Verdaderamente, nos amó hasta el extremo. El Viernes Santo, los cristianos acompañamos al Hijo de Dios en oración y amistad, contemplando su entrega por amor. Como María, permanecemos al pie de la cruz, amando y recibiendo el amor más grande, el amor de Dios que nos salva.


«Por eso se amotinaron los pueblos y pensaron vanidades las naciones; por eso se opusieron el madero al madero, la mano a las manos. Éstas generosamente extendidas, aquélla extendida sin freno; éstas trabadas por los clavos, aquélla libre y abierta; éstas abarcando los confines de la tierra, aquélla expulsando a Adán. Por eso ocupó el más noble el lugar del caído, la hiel sustituyó cualquier dulzura. Se enfrentó la corona de espinas al poder del mal, la muerte a la muerte. Venció la luz a las tinieblas, la sepultura al retorno a la tierra, la resurrección a la insurrección. Todo esto era adiestramiento que Dios nos hacía, los cuidados que él prodigaba a nuestra debilidad, para devolver al antiguo Adán a lugar de donde había caído y llevarlo hasta el árbol de la vida, del que nos había alejado el árbol del conocimiento cuyo fruto recogimos fuera de tiempo y sazón». San Gregorio Nacianceno, La Fuga, 25.

“La crucifixión”, de Juan de Flandes, se conserva en el Museo del Prado de Madrid. La obra se pintó originalmente para el retablo mayor de la catedral de Palencia.
En la parte izquierda vemos a  la Virgen María, San Juan, María de Cleofás y María Salomé. Al fondo, María Magdalena y dos soldados. En primer plano, en el lado derecho, Juan de Flandes sitúa a un soldado con armadura.

QUÉ SE PIDE:
1 - Según el fragmento seleccionado, ¿con qué fin era todo aquello «adiestramiento que Dios nos hacía»? Responde en una a tres oraciones.
2 - Transcribe del fragmento seleccionado la parte que empieza con las palabras "Verdaderamente, nos amó" y termina con "que nos salva.".
Basa tus respuestas únicamente en el fragmento seleccionado, sin recurrir a las filas.

FILAS APORTADAS:
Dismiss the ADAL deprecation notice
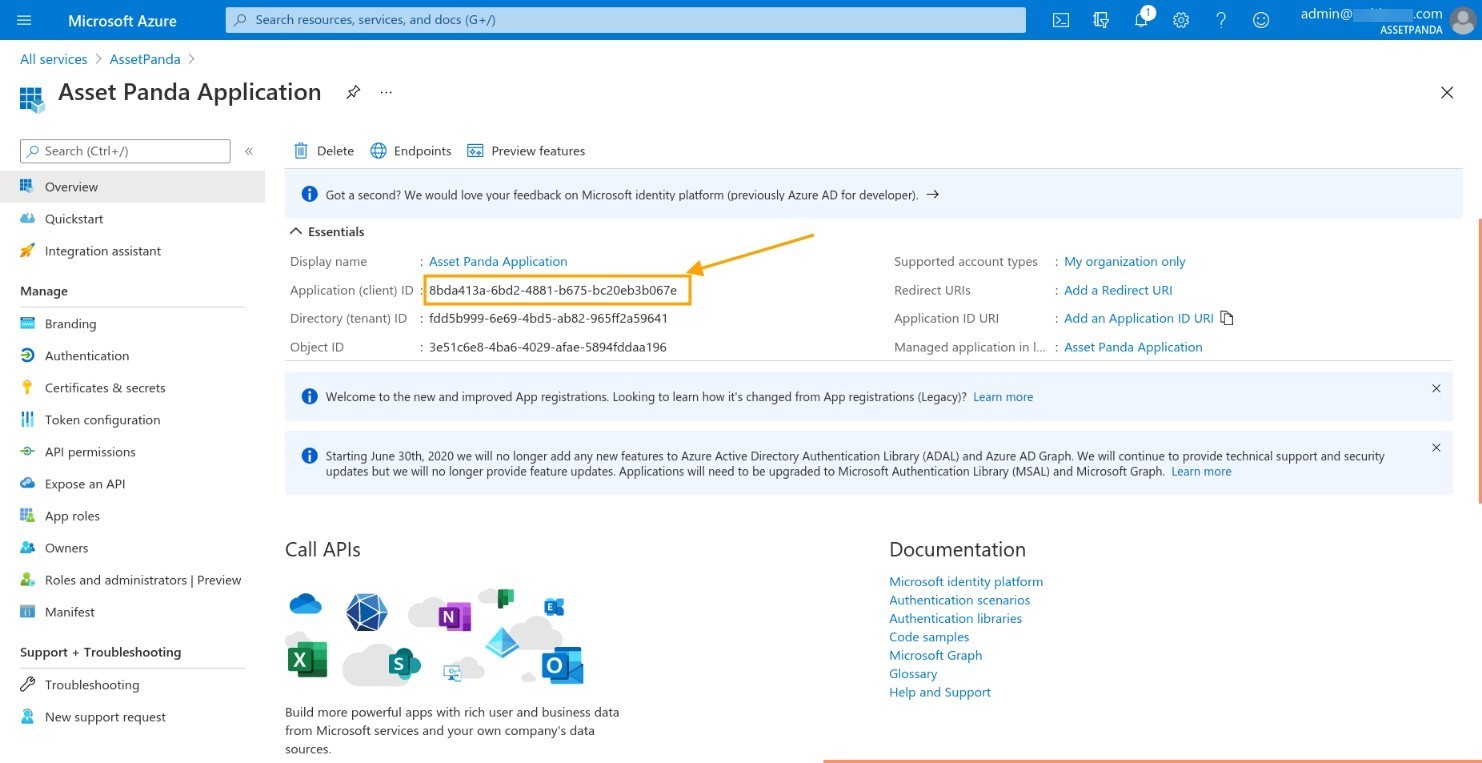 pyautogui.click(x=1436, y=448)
==
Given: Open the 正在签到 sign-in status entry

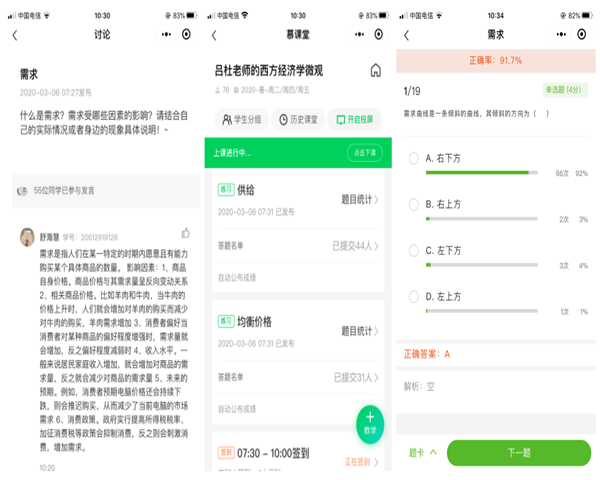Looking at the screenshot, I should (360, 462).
...
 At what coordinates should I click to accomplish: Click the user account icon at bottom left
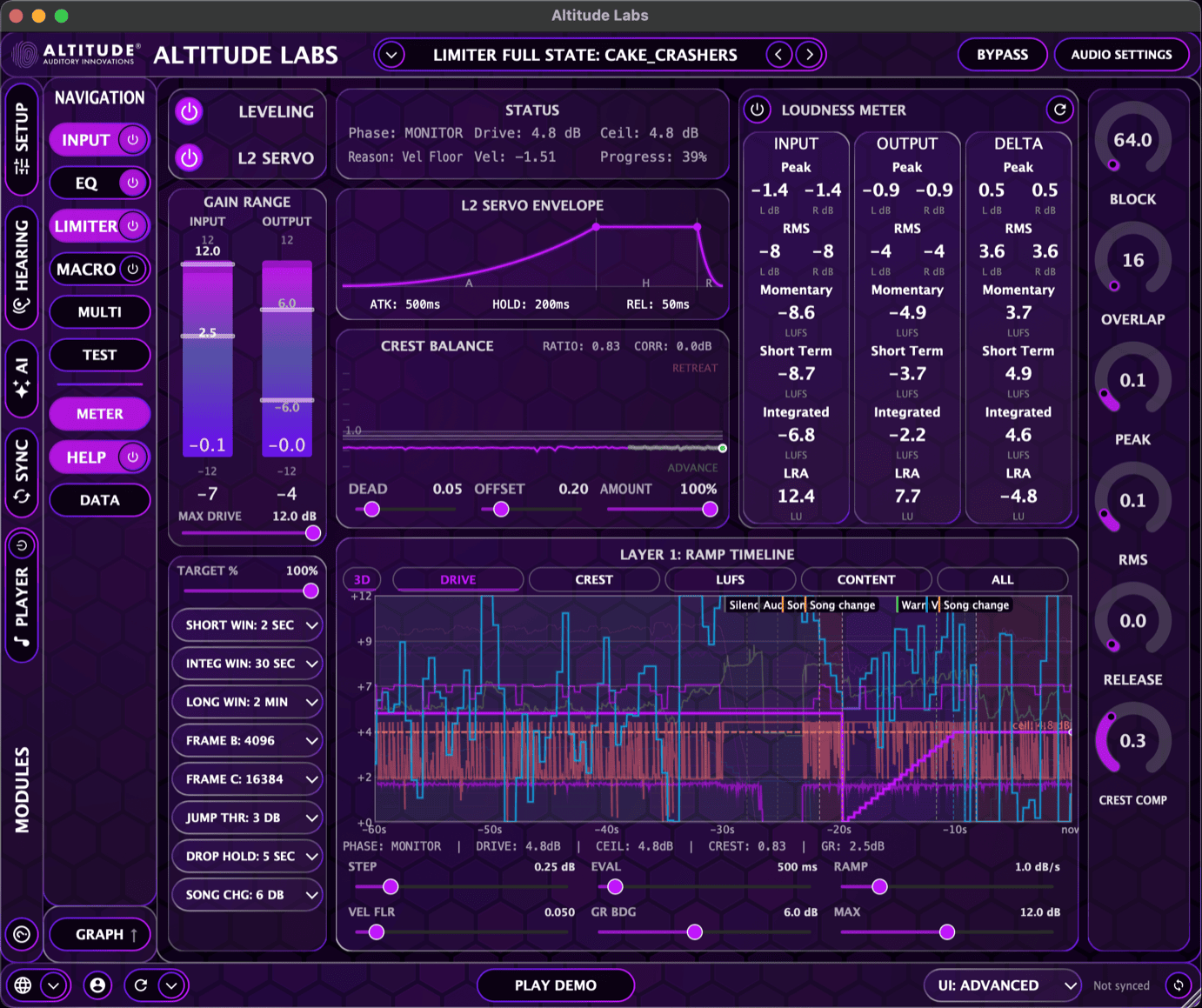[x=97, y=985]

RESPUESTAS REDACTADAS:
1 - Era adiestramiento y cuidado de Dios hacia nuestra debilidad para devolver al antiguo Adán al lugar de donde había caído. También servía para llevarlo hasta el árbol de la vida, del que nos había alejado el árbol del conocimiento, cuyo fruto se recogió fuera de tiempo y sazón.

2 -
Verdaderamente, nos amó hasta el extremo. El Viernes Santo, los cristianos acompañamos al Hijo de Dios en oración y amistad, contemplando su entrega por amor. Como María, permanecemos al pie de la cruz, amando y recibiendo el amor más grande, el amor de Dios que nos salva.